Cartman is the supreme leader of the Church of Scientology, so I'd advise asking the producers of South Park to kill him. XD
"Mr. Cruise, you can come out of the closet now."
Not all "religion" lacks logic, mind you.
It does, by it's very nature. Since the supernatural is defined as being above the rules of the natural, and logic is a naturalistic tool for understanding and predicting natural event chains, then the advocacy for a supernatural being is by definition dealing in the non-logical.
It might not actually be wrong, but it's a mistake to step into logic and science when you're a religion. It rarely works out in your favour.

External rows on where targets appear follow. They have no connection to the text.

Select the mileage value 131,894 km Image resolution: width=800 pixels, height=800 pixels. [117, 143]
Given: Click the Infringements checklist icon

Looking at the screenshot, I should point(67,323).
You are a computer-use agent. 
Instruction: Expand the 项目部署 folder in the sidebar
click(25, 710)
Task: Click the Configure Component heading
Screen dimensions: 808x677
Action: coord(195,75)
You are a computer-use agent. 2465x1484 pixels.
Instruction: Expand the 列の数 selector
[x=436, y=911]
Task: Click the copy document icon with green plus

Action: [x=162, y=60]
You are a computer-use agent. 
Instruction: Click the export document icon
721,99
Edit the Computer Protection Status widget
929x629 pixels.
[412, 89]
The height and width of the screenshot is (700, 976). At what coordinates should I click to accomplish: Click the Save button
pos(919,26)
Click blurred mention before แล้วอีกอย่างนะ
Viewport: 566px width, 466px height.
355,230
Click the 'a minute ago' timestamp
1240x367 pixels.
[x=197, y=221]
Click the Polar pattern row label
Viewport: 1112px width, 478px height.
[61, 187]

Right. Guess I wasn't clear on my point.
Religious people can certainly think in a logical matter. That's not my contention. The contention is that religious belief itself can be logical. I don't think that it can. It's operating on a whole different paradigm, one rooted in mysticism and revelation rather than empiricism and testing.
But such things as artifacts can be found and scientifically processed and matched up, for example.
Also, records from countries not specifically related to the Bible have listed the effects of events mentioned there. There can be logical correlations detected in such things as that.
Yes, much is metaphysical, but there ARE some things that can relate.
That's a genuine oxymoron right there.
Last edited by Strongbad; 6th-February-2008 at 08:42. Reason: Double post. Use the edit button.
None of which have any influence on the core religious belief (read: statements on the existence of God) within a theological system. That is at the base of all religion and not subject to logic under any religion which claims a supernatural object. And if you can't prove the actual core with logic, then questioning the following ideas within that framework using logic only becomes possible if you take the core idea as an axiom. Meaning you can get to any damn conclusion you like via the insertion of your religions version of "GODDIDIT", but you can never rule out any conclusion for precisely the same reason. On the other hand, if you don't take the core as axiomatic, you have to make all your arguments from outside the framework. Which can and does address those claims, but falls flat against any argument made from within the framework once that damn unjustified axiom is invoked.
In essence, you can't make the argument for belief using sound logic because you can't get a testable premise. You can have valid logic in this case (since validity is only dependant on the consistency of the reasoning and conclusion, not the truth of the premises you're working from) but you can't have sound logic because the axioms remain unproven. Which means any conclusions you derive from those axioms will always be suspect even if they are the result of valid logic sequences.
The flipside to this is that you can't disprove the idea of God, only individual claims about Godhood. Even then, it's often rather tricky and generally best accomplished by attacking the internal consistency of the claim rather than the individual actions therein.
I hope that gives a more solid idea of what I'm trying to say here.
Course, the Bible is a good example here. You can't disprove it externally from the believers POV (God is axiomatic there and thus trumps a lack of evidence even when that lack is in places where there bloody well should be evidence. Exodus and the Deluge are the big ones there.) but you can demonstrate its internal inconsistency quite easily (frex, the fact that at least one story of Jesus birth is incorrect. Herod died in 4BCE and Judea couldn't have been subjected to a Roman census prior to 6CE, when it actually became a part of the roman empire. Therefore, at minimum, either the Matthew or Luke Gospel must be incorrect in it's telling of Jesus' childhood. Then there's the 2 different genealogies given in Luke and Matthew, both of which are different to the line of David given in 1Chronicles). The fact that its overall narrative has more holes than a whores fishnets helps, but it's hardly unique in that manner.
edit: Sorry for the jumpy structure. I'm tired and preoccupied with developing a new fiction story. I think I've cleaned the post up to a readable state now.
Last edited by Dr Mario; 6th-February-2008 at 09:54.
Have any of you guys watched the videos of the picketing on YouTube? Some hilarious stuff.
I doubt Scientology is shivering in its boots though.
Me and a friend are going to birmingham on sunday for the protests, I'm going to get my friend to bring a camera so that we can have our picture taken with some anonymouseseses (masked ones because don't want $oC to have evidence )
If one accepts evolution, one must accept that life on this planet has come into existence by chance, in tiny steps, over very long periods of time. That humans were not designed. It could be supposed that God chose evolution to bring about the existence of life, but then we'd have to accept that God is trying to make us believe we weren't created by him.
Also, what we're seeing with scientology is how all religions began. Two thousand years ago, people didn't know of electricity or aliens and spaceships, so their imaginations were limited to things like, walking on water and healing the blind.
Last edited by maca; 8th-February-2008 at 13:29.
or it could be that the only way that god could create life was in steps, or that god really doesn't care if we know who made us. This is why I'm an apathist. (not to be confused with agnostic or atheist, it's not that I don't believe, or don't know. I just really don't think it matters.)